Textabschnitt:
○ ○ ○ ○
Pelikane gleiten erhaben und elegant über die Palmen, welche zwischen dem Meer und unserer Unterkunft sich im Wind wiegen.

Wellen sind sicht- und hörbar.
Das Belize-Barreer-Riff, scheinbar das zweitgrösste Riff der Welt, bricht die Brandung vor Mahuahual.
Das Meer erscheint von der Veranda aus wie ein unendliches transparentes Bassin,
Ferienprospekt-Iidylle total.

Ich mag dieses ehemalige Fischerdorf, welches sich bemüht, TouristInnen anzuziehen, sehr.

Wir absolvieren Aktivurlaub à la Sisyphus, mit Garantie auf tägliche Durchführung .
Regelmässig bücken sich Frau und Mann nach angeschwemmtem Müll am Strand, fischen Plastiksäcke, Zahnbürsten, Unrat jeglicher Art und Grösse aus dem Wasser.
Schweizer Zivildienst-Leistenden würde an der Costa Maya die Arbeit nicht ausgehen.

Ein Fischer gibt den Menschen in Honduras die Schuld für diese Misere.
Der Mitarbeiter einer Strandbar meint, dass es Teil der hiesigen Kultur ist, Benutztes achtlos wegzuwerfen.
○ ○ ○ ○
Gespeicherte Einträge
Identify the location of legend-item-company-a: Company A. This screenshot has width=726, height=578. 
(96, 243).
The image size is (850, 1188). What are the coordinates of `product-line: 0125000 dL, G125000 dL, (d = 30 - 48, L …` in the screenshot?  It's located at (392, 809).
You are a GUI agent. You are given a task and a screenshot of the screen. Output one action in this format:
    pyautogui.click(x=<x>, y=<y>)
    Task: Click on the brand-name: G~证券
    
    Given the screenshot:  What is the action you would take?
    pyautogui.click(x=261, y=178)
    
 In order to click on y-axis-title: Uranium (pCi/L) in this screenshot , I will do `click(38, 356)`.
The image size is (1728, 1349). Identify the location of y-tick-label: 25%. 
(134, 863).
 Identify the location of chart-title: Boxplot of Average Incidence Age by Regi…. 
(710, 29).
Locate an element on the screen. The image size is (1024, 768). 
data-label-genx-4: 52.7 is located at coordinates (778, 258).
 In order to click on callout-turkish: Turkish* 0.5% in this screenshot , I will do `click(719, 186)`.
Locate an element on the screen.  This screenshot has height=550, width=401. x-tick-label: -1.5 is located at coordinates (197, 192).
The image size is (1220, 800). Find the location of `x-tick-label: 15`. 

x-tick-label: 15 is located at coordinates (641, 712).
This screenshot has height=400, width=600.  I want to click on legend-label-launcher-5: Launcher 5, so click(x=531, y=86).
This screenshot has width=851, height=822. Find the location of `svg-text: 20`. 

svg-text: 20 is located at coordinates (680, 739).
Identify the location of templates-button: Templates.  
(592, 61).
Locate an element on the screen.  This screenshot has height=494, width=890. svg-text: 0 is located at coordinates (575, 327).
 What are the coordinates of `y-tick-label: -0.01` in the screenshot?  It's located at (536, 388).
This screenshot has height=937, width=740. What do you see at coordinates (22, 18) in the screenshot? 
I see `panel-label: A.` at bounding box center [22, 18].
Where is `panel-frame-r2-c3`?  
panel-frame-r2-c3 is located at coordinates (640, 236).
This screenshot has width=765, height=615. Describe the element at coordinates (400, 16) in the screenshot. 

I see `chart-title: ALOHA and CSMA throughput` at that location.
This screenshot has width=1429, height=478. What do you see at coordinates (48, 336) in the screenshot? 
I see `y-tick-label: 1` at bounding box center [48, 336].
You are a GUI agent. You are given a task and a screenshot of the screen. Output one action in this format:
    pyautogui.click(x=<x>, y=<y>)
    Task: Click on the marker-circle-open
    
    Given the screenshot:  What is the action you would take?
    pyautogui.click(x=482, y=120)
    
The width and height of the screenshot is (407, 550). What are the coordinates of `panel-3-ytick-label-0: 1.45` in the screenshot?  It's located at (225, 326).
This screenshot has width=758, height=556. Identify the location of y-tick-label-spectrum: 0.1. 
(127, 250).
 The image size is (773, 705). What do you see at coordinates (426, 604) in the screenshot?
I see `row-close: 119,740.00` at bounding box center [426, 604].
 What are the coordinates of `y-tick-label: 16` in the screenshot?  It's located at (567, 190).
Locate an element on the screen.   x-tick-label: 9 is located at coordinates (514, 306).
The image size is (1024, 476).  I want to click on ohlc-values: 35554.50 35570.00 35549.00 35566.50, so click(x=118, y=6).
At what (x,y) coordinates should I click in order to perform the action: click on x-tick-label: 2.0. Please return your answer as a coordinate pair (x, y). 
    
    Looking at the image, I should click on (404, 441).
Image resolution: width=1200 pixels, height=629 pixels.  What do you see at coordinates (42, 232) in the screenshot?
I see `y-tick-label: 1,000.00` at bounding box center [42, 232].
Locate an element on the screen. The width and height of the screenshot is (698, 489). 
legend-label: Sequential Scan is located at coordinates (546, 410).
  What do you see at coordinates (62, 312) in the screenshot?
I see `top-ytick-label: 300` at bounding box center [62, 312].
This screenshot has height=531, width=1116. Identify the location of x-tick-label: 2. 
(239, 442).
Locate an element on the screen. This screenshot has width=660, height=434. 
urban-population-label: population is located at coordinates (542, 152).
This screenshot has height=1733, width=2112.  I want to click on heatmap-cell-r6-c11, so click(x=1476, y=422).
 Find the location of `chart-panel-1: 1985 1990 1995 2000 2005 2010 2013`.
○ ○ ○ ○
Zu erledigen:
1. Fasse den Text über das Fischerdorf an der Costa Maya in zwei Sätzen zusammen.
2. Gib aus dem Text über das Fischerdorf an der Costa Maya alles von "Das Belize-Barreer-Riff, scheinbar" bis hinunter zu "Ferienprospekt-Iidylle total." wieder und ersetze dabei "Veranda" durch "Terrasse".

Lösungen:
1. Von der Unterkunft aus sieht man Pelikane über den Palmen gleiten, und das Belize-Barriere-Riff bricht die Brandung vor Mahuahual, sodass das Meer wie ein unendliches transparentes Bassin wirkt. Die Reisenden sammeln regelmäßig angeschwemmten Müll am Strand und aus dem Wasser, wofür ein Fischer die Menschen in Honduras verantwortlich macht, während ein Mitarbeiter einer Strandbar das achtlose Wegwerfen als Teil der hiesigen Kultur sieht.

2.
Das Belize-Barreer-Riff, scheinbar das zweitgrösste Riff der Welt, bricht die Brandung vor Mahuahual.
Das Meer erscheint von der Terrasse aus wie ein unendliches transparentes Bassin,
Ferienprospekt-Iidylle total.